- **Study text**:

--- START ---

Species Data

Class: Mammalia

Order: Sirenia

Family: Trichechidae

Scientific Name: Trichechus manatus

IUCN Red List status: Vulnerable

IUCN Species Range Map



The West Indian Manatee, also known as the American Manatee, is one of three manatee species, the other two being Amazonian Manatee (T. inunguis) and West African Manatee (T. senegalensis). Manatees (often referred to as sea cows) are large, streamlined animals with round, barrel-shaped bodies and small heads; they can weigh up to half a ton and live more than fifty years. They have paddle shaped front flippers, a powerful tail and a large downward-pointing muzzle. West Indian Manatees are covered in hairs called vibrissae which helps them pick up vibrations in the water.



Manatees are completely aquatic and mainly herbivorous. Females are usually solitary but will form groups in areas rich in food and during the mating season.

--- END ---

- **Dataset**:

--- START ---

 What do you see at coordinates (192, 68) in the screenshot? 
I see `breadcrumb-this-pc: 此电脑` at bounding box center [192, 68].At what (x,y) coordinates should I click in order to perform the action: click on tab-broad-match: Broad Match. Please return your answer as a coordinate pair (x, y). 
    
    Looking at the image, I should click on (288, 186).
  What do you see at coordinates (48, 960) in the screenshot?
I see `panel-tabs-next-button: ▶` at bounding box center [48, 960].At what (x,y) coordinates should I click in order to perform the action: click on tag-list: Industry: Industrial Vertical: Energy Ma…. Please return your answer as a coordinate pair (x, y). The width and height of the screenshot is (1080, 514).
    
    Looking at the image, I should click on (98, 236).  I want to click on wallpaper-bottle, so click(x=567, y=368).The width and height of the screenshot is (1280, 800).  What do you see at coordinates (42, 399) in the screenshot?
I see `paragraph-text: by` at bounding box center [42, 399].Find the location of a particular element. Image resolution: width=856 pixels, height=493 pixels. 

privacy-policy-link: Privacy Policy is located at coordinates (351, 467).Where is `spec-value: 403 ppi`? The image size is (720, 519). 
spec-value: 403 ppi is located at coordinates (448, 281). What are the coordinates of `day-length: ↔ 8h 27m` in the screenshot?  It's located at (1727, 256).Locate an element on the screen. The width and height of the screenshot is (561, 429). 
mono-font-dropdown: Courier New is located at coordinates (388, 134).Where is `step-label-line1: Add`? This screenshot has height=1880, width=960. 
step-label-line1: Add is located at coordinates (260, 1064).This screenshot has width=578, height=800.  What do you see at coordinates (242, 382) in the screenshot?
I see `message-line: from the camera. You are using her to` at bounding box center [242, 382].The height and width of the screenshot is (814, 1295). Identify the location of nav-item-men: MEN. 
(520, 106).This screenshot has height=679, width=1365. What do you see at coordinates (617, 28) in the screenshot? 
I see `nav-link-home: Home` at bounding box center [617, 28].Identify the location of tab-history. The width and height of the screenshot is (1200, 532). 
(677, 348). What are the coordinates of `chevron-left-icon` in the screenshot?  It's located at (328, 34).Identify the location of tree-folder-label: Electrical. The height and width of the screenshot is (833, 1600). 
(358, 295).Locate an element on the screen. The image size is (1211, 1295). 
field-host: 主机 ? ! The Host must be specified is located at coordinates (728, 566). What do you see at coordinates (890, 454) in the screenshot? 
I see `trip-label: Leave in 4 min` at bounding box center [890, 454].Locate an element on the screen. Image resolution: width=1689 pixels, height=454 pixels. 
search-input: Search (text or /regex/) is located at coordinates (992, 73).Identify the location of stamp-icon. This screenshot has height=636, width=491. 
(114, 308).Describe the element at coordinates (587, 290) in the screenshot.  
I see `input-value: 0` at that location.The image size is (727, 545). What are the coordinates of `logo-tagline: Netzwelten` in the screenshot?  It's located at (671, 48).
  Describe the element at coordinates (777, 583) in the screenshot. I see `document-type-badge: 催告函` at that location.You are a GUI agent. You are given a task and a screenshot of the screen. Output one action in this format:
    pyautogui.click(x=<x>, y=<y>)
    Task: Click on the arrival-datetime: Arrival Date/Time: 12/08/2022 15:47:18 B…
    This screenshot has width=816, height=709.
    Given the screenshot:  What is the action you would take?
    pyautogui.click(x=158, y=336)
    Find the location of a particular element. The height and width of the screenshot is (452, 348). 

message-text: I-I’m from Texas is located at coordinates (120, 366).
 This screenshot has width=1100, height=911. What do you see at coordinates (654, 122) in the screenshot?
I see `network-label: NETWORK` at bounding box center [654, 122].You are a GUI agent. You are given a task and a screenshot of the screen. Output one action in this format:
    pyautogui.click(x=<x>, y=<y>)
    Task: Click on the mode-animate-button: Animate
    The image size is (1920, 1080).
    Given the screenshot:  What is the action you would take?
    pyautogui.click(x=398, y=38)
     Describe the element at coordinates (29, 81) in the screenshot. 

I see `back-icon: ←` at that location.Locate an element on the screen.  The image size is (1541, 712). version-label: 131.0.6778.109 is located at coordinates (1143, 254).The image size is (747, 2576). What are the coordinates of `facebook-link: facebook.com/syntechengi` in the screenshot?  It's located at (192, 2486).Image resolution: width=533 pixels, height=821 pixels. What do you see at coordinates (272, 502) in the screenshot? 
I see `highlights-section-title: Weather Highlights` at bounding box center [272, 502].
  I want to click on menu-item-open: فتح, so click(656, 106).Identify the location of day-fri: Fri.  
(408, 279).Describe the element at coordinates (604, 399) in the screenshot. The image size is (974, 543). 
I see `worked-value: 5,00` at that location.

--- END ---

- **Aim of the exercise**: Continue the West Indian manatee text from its last sentence, in the same textbook style.

- **Task result**:
They breed between the ages of 7 and 9, occasionally as early as 4 years of age. Gestation is 12 to 14 months; they usually give birth to a single young but twins have been recorded. Young manatees are born with molars and premolars, allowing them to consume sea grass within the first three weeks of birth. Manatees are active at any time but spend around half of the day sleeping and most of their waking hours grazing on a wide variety of freshwater, marine and shoreline plants. They are able to stay submerged for up to 20 minutes, but usually come to the surface to breathe every three to five minutes.

west indian manatee
Barbacoas, middle Magdalena Valley, colombia ©WLT/Richard Cuthbert


The West Indian Manatee occurs across Central and South America, inland as far as the Magdalena river valley in Colombia. They favour freshwater environments, but are also found in brackish (a mix of fresh and salt water) and saltwater systems. Preferred habitats are shallow, slow-moving waters of inland waters and areas near the shore with dense underwater vegetation.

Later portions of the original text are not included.